1)     Commissioner Reding outlines key issues for the Data protection Directive Review Commissioner Reding reaffirmed in a speech on the 18th March that the review of the general Data Protection Directive (95/46/EC) is a priority. Her services are currently analysing the contributions to the public consultation and will present a legislative proposal to review the directive before the end of the year. Commissioner Reding announced that the new legal framework should address “new challenges of the information age, such as globalization, development of information technologies, the internet, online social networking, e-commerce, cloud computing, behavioral advertising, data security breach, etc”. Commissioner Reding also strongly considers establishing the principle of Privacy by Design in the revised framework.  

2)     EDPS publishes its opinion on fostering Data Protection and Privacy on the internet The European Data Protection Supervisor (EDPS) published its opinion on “Promoting Trust in the Information Society by Fostering Data Protection and Privacy”. The EDPS suggests to the European Commission the  introduction of a new, mandatory legal provision, Privacy by Design. This shall serve as legal basis to mandate restrictions on Online Behavioural Advertising (default browser settings to block 3rd parties cookies) and Social Networking. On self-regulation in the area of RFID, the EDPS states that it is conceivable that self-regulation will not deliver the expected results. The opinion of the EDPS carries special weight, as the EDPS is leading the drafting of the Art. 29 WP opinion on OBA (expected to be published in June) and at this moment, the Commission reviews the general Data Protection directive (94/46/EC). EDPS Opinion: http://www.edps.europa.eu/EDPSWEB/webdav/site/mySite/shared/Documents/Consultation/Opinions/2010/10-03-19_Trust_Information_Society_EN.pdf 

3)     Digital to play a key role in Europe 2020 Strategy for economic growth  On March the 3rd, the European Commission unveiled its proposal for a Europe 2020 Strategy to go out of the crisis and prepare EU economy for the next decade. One of the three key drivers for growth identified is the so called “smart growth” based on knowledge and innovation in which the digital sector is mentioned to play an essential role. Consequently, the Digital Agenda for Europe will be one of the flagship initiatives that the Commission proposes to meet the targets. The Directorate General for Information Society  is currently working on it. It will aim “to deliver sustainable economic and social benefits from a Digital Single Market based on fast and ultra fast internet and interoperable applications” as well as an highly increased access to internet for European households. In order to create a true single market for online content and services the EU will work on content markets, privacy, security, copyright and digitisation. An efficient spectrum policy should also be put into place. Proposal for a Europe 2020 Strategy: http://ec.europa.eu/europe2020/pdf/complet_en_barroso_-_europe_2020_en.pdf

 4)     IP address : personal data or not personal data? On 24th of March, the privacy platform met in the European Parliament to discuss around the theme “Freedom on the internet”. The three strike approach to fight against piracy was particularly debated.
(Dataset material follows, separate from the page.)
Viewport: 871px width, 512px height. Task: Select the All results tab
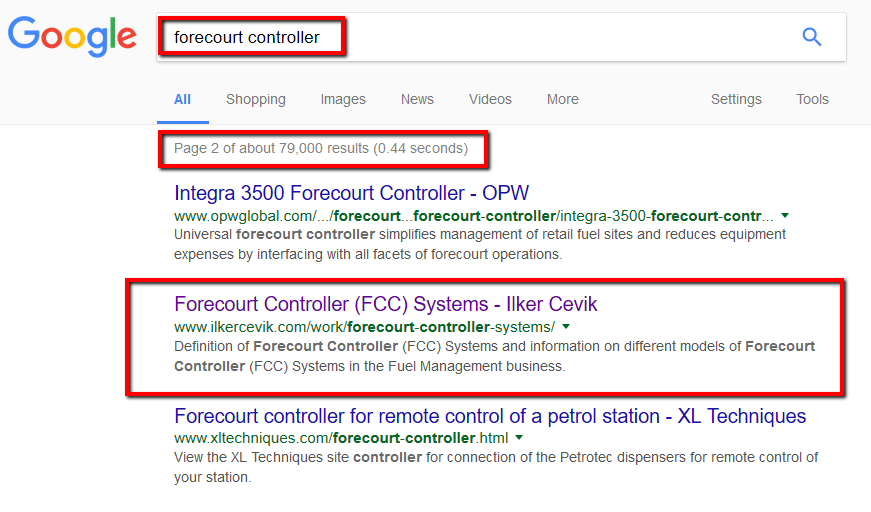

It is in this context that concerns were raised about privacy as IP addresses would be used to identify the household under suspicion of piracy. Mr. Buttarelli from the European Data protection Supervisor (EDPS) declared that “IP-address should be in all cases without a doubt considered as personal data” and as a result the collection and monitoring of IP addresses should comply to the Data Protection Directive (95/46/EC). He also affirmed that on commercial scales this kind of monitoring should be checked by national Data Protection Authorities and that alternative business models should be tested. After IAB’s intervention that the approach whether IP address constitutes personal data or not should be more nuanced, Mr. Buttarelli stated that IP address would indeed not always be personal data but in this context (intellectual property enforcement) they were. 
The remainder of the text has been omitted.